Nissan LEAF conquista il titolo di “Women’s Worldwide Car of the Year 2026”

La nuova generazione di Nissan LEAF si aggiudica il premio Women’s Worldwide Car of the Year 2026 (WWCOTY), il riconoscimento internazionale assegnato da una giuria composta esclusivamente da giornaliste automotive provenienti da oltre 50 Paesi. La compatta elettrica di Nissan si conferma così uno dei modelli più influenti e apprezzati nell’evoluzione della mobilità a zero emissioni.

Lanciata nel 2010 come primo EV di massa, LEAF ha contribuito in modo determinante alla diffusione globale dei veicoli elettrici. Oggi, con la terza generazione, Nissan rinnova quella missione puntando su un design più aerodinamico, tecnologie di guida avanzate e un powertrain completamente aggiornato. L’autonomia raggiunge ora fino a 622 km, grazie alle batterie da 52 o 75 kWh, pensate per soddisfare esigenze quotidiane e percorrenze più estese.

La vettura si è imposta su una selezione di 55 modelli concorrenti, distinguendosi in aree chiave valutate dalla giuria: sicurezza, valore, praticità, design e impatto ambientale.

Secondo Marta García, Presidente Esecutivo del WWCOTY, la nuova LEAF si distingue perché unisce innovazione e concretezza: “Rappresenta una visione matura dell’elettrificazione, capace di rispondere alle esigenze reali delle persone”.

Anche Ivan Espinosa, Presidente e CEO di Nissan, sottolinea l’importanza del premio per la Casa giapponese: “Un riconoscimento che celebra il ruolo pionieristico di LEAF e la volontà di rendere la mobilità elettrica più accessibile e piacevole per un numero sempre maggiore di utenti”.
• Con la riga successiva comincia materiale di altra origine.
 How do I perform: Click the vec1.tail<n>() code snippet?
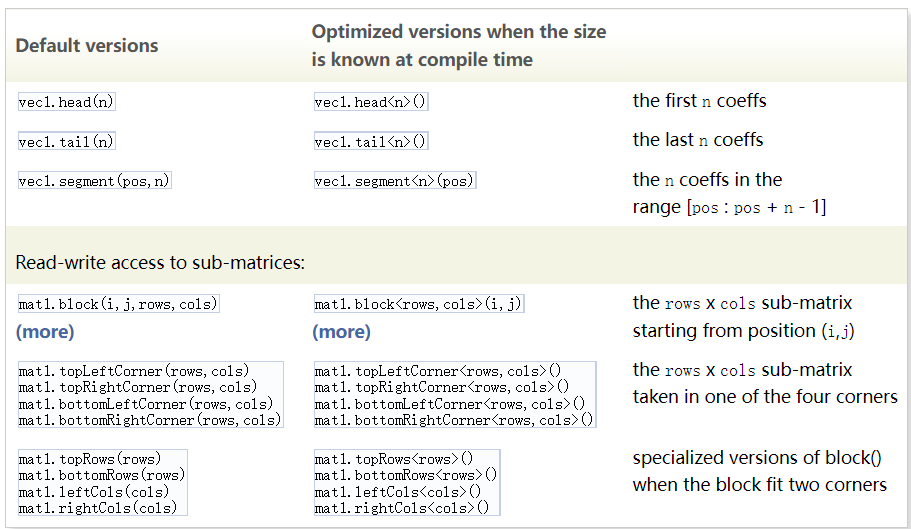(x=371, y=142)
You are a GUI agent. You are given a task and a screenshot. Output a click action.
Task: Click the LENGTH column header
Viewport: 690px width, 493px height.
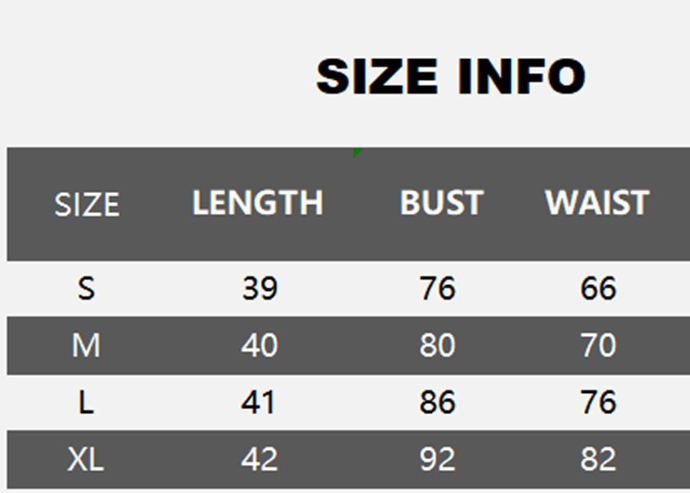point(258,203)
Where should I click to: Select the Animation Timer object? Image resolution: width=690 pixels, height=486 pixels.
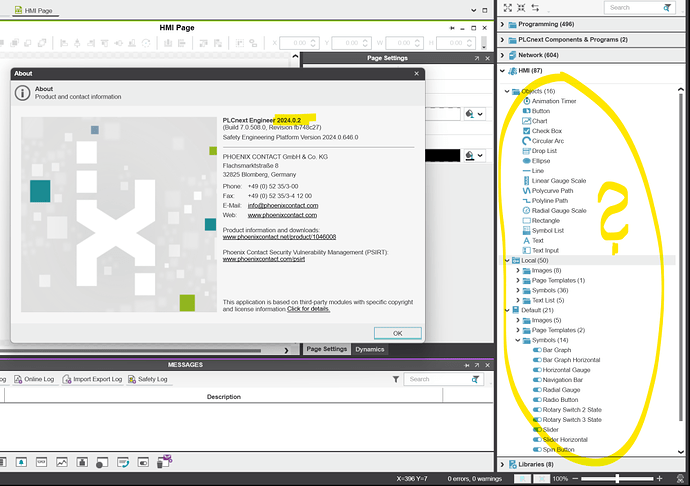click(x=552, y=101)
Il nuovo modello aveva già ottenuto nei mesi scorsi il titolo di Migliore Auto Compatta sempre nell’ambito del WWCOTY, confermando l’apprezzamento della critica internazionale per la sua proposta elettrica equilibrata e concreta.

Fondato nel 2009 dalla giornalista neozelandese Sandy Myhre, il premio Women’s Worldwide Car of the Year è oggi un punto di riferimento nel settore, con l’obiettivo di mettere in evidenza il ruolo e le esigenze delle donne nella mobilità globale.